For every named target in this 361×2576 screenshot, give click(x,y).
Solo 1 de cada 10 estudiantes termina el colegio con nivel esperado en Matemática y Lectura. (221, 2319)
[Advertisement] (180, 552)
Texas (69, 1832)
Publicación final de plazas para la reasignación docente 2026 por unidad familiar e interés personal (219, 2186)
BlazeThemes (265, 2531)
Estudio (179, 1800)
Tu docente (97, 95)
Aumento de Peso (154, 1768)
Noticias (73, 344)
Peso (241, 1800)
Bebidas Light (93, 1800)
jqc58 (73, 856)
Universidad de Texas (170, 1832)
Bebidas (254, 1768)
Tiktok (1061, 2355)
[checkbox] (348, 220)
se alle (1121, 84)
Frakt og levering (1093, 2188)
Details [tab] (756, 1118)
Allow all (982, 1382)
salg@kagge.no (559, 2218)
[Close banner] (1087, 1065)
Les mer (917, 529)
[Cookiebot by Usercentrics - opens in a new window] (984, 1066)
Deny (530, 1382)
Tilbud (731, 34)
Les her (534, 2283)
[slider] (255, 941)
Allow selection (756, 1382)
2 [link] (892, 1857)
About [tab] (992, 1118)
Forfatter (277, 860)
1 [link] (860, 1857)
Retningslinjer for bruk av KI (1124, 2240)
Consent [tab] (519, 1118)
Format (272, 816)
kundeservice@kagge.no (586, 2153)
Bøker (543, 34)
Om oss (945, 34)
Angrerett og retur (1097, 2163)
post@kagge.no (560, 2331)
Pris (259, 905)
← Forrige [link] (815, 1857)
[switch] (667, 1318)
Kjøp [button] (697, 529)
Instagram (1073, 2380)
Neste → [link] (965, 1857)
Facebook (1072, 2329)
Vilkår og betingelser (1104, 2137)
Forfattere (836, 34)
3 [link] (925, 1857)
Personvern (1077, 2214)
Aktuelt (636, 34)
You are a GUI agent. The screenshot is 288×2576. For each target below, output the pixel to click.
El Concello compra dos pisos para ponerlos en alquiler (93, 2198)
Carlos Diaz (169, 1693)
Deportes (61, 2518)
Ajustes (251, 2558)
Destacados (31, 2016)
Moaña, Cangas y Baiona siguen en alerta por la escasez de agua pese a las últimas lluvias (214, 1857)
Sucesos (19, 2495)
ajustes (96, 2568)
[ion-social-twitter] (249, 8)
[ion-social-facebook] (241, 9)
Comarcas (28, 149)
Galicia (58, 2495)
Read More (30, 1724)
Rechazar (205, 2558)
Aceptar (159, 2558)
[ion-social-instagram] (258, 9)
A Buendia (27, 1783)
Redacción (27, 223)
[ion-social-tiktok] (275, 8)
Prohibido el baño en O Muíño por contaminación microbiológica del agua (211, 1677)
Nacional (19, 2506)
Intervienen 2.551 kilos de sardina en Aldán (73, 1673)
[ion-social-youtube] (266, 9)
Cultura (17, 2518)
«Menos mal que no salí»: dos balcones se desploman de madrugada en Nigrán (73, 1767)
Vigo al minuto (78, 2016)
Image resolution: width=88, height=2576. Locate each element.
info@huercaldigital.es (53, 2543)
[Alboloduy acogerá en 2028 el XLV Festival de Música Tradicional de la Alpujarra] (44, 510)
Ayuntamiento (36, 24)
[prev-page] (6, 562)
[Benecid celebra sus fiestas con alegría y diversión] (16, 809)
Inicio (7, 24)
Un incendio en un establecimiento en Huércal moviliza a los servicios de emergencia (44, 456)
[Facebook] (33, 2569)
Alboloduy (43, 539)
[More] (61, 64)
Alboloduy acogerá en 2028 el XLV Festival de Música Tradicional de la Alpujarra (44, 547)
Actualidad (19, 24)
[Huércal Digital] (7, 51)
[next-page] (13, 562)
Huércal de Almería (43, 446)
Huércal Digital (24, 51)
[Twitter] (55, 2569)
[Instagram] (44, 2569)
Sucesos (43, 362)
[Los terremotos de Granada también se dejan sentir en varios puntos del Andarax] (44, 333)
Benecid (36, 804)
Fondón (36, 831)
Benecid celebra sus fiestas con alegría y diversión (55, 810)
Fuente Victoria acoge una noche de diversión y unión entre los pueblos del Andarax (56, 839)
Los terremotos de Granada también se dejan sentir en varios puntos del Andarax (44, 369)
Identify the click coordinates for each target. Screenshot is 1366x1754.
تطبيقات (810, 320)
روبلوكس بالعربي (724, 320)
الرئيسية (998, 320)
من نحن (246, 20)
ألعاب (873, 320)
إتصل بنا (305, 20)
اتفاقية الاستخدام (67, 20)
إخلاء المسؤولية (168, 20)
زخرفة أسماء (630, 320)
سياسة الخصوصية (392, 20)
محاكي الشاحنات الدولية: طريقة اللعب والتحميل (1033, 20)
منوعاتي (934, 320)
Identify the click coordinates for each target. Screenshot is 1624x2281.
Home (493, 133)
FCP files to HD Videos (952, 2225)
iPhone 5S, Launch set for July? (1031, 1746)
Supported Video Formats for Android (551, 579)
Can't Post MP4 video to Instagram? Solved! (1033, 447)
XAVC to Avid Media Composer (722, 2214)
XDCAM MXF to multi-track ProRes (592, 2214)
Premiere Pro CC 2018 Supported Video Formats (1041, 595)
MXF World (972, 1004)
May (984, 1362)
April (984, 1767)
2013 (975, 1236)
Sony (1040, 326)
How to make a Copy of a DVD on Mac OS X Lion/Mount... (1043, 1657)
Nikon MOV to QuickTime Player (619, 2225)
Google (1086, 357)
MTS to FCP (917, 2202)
.....
## [REQUIRED WORK]
Gather all lines with the string "link" from the data.

## [OUTPUT FOR THIS EXERCISE]
2 [link] (892, 1857)
1 [link] (860, 1857)
← Forrige [link] (815, 1857)
Neste → [link] (965, 1857)
3 [link] (925, 1857)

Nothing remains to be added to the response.